_WHAT YOU SHOULD DO:_ Reproduce the data verbatim, from its first line through the line holding "Looking at the screenshot, I should tap(522, 50).", with both ends included.

_PROVIDED ENTRIES:_
>>>

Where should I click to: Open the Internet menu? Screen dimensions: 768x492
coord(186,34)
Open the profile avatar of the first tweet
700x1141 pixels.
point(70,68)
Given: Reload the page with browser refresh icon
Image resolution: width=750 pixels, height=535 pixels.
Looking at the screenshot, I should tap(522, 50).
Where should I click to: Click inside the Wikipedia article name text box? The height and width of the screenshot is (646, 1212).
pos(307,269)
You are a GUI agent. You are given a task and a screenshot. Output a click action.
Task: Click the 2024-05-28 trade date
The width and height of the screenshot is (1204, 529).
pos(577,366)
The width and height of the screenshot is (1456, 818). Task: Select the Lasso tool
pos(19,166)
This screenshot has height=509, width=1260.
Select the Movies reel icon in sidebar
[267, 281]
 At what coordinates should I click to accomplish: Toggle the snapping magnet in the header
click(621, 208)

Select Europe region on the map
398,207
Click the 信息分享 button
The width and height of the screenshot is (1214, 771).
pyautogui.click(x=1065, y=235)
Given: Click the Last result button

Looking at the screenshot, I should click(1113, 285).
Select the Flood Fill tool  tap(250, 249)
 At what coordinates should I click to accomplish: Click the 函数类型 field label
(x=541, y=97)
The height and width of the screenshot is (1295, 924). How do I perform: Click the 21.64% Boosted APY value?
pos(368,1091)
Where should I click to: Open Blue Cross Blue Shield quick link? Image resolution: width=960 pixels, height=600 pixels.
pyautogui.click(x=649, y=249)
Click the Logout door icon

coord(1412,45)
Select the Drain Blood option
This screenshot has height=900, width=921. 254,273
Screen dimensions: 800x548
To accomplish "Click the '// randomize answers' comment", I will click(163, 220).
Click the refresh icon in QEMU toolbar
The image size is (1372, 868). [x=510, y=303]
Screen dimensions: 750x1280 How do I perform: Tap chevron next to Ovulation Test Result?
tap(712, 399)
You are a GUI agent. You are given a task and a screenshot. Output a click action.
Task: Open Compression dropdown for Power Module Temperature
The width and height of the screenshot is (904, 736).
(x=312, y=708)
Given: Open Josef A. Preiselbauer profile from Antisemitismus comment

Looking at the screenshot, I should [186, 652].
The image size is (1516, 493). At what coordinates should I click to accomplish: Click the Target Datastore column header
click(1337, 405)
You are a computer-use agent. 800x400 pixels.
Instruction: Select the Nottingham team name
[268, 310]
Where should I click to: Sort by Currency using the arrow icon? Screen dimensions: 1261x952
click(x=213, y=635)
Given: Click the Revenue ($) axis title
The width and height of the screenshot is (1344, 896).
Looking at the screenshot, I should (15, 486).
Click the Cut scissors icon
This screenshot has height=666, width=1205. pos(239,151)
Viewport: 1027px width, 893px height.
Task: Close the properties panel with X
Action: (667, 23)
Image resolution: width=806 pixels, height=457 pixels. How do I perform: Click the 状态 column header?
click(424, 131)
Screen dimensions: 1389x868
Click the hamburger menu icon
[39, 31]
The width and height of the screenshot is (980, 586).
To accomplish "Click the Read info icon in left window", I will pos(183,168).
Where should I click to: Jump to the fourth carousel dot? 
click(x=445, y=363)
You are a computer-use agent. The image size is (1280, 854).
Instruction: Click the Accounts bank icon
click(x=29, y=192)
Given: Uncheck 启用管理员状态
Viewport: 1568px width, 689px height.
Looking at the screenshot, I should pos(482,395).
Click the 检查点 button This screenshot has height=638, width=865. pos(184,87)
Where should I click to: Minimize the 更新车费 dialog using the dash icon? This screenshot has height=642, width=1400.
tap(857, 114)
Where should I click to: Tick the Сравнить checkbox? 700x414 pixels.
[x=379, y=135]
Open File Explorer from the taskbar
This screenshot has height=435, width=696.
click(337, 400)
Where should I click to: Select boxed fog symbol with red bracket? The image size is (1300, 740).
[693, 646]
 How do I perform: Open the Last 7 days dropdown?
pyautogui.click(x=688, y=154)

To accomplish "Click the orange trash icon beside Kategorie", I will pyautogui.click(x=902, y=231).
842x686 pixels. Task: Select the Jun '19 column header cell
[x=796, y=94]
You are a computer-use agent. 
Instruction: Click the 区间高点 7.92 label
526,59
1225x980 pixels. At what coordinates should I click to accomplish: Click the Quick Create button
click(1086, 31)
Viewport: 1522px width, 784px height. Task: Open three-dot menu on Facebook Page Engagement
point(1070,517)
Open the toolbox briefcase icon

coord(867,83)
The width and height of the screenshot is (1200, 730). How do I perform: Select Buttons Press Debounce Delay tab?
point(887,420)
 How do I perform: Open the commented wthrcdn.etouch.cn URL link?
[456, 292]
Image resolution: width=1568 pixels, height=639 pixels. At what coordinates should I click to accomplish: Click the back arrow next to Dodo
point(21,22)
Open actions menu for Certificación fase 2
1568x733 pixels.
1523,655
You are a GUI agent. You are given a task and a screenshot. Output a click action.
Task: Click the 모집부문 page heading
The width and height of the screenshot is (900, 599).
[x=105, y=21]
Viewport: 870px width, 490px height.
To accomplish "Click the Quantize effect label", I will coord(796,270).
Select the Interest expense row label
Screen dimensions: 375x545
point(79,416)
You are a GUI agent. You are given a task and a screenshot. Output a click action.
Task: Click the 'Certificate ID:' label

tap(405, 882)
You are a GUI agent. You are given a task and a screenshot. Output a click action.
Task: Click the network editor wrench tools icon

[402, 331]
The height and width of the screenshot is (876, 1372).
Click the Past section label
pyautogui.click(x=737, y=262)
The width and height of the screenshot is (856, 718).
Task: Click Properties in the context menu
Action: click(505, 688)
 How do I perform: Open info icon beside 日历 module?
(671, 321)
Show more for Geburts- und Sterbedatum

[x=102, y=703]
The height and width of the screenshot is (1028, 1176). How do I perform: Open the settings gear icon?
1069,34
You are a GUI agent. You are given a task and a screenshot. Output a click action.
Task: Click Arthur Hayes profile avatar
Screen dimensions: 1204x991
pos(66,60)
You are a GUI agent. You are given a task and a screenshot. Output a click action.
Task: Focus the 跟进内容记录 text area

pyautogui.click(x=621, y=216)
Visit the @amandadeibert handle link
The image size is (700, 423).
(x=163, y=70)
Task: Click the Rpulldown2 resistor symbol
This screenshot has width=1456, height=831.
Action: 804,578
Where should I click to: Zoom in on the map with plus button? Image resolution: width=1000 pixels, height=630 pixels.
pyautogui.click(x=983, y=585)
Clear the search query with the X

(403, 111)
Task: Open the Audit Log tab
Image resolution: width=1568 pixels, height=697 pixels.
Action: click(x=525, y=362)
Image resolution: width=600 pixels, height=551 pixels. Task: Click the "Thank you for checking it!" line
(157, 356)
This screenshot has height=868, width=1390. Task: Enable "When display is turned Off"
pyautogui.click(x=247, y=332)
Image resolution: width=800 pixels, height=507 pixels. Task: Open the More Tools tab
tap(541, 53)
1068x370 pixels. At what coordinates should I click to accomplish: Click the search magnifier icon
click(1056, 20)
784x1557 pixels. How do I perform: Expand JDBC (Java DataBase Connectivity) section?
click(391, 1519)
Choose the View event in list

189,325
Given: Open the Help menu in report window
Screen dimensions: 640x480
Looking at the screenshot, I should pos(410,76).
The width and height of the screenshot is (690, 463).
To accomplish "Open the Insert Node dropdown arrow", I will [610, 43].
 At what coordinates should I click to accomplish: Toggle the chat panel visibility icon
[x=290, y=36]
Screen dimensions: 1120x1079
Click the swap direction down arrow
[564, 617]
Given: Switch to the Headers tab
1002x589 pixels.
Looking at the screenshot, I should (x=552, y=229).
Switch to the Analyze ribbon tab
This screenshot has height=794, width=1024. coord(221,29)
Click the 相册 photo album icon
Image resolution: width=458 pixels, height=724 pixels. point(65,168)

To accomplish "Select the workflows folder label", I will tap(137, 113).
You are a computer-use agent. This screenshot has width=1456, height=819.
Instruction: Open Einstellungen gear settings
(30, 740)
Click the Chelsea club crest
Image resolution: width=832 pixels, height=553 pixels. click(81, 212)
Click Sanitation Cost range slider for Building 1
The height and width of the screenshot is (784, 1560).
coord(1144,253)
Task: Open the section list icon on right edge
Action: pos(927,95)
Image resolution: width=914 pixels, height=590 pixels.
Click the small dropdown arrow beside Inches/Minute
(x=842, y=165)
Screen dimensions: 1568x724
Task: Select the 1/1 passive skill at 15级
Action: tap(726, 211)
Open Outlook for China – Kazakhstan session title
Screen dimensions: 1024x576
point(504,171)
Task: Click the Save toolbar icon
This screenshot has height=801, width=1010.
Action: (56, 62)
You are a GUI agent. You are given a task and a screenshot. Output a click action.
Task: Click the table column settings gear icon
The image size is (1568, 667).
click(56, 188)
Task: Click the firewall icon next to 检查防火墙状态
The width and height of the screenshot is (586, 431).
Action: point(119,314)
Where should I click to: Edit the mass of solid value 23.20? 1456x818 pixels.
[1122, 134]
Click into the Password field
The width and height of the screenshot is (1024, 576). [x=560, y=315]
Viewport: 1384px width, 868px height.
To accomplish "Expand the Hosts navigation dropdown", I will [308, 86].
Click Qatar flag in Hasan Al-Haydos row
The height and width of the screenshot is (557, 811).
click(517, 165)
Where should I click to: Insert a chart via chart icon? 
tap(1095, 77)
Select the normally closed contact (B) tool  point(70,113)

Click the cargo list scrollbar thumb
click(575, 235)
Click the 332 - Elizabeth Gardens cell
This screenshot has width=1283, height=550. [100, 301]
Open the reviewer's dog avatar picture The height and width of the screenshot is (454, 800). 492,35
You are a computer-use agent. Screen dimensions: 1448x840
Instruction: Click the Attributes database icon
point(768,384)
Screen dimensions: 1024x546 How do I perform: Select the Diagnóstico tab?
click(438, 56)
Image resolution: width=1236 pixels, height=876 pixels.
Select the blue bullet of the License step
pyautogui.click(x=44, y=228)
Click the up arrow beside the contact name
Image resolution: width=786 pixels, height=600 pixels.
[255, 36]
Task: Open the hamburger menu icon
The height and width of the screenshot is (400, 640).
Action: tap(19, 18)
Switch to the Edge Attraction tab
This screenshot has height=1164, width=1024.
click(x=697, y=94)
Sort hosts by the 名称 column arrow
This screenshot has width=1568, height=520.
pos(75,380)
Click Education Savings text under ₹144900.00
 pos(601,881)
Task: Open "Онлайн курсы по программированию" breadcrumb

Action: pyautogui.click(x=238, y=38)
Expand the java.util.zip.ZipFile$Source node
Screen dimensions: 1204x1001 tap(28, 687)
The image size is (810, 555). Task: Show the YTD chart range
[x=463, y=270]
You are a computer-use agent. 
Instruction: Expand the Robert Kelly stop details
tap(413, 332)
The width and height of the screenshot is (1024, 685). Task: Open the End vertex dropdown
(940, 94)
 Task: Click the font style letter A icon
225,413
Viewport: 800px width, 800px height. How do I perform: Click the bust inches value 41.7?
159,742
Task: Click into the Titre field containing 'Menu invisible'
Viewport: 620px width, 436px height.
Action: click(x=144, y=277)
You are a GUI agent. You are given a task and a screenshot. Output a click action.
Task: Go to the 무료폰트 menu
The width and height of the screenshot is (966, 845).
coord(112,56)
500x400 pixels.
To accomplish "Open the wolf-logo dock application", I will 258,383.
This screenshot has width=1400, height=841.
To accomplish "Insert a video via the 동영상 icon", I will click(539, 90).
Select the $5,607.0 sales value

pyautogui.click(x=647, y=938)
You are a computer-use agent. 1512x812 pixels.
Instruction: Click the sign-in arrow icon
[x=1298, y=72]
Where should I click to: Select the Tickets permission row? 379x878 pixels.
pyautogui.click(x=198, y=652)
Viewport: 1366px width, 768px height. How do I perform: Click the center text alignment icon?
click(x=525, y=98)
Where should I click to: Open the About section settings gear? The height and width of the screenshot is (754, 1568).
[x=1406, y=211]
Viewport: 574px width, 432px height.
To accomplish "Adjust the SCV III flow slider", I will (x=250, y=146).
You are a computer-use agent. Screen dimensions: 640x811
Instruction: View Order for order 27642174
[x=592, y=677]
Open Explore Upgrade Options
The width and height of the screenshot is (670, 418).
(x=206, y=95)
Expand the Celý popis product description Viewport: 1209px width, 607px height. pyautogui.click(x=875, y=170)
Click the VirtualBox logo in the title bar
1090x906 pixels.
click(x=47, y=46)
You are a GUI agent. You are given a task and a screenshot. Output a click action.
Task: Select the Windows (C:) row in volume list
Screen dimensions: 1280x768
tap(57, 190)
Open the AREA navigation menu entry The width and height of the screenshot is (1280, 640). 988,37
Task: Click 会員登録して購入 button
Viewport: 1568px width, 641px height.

<<<

_THE OUTPUT:_
Where should I click to: Open the Internet menu? Screen dimensions: 768x492
coord(186,34)
Open the profile avatar of the first tweet
700x1141 pixels.
point(70,68)
Given: Reload the page with browser refresh icon
Image resolution: width=750 pixels, height=535 pixels.
Looking at the screenshot, I should tap(522, 50).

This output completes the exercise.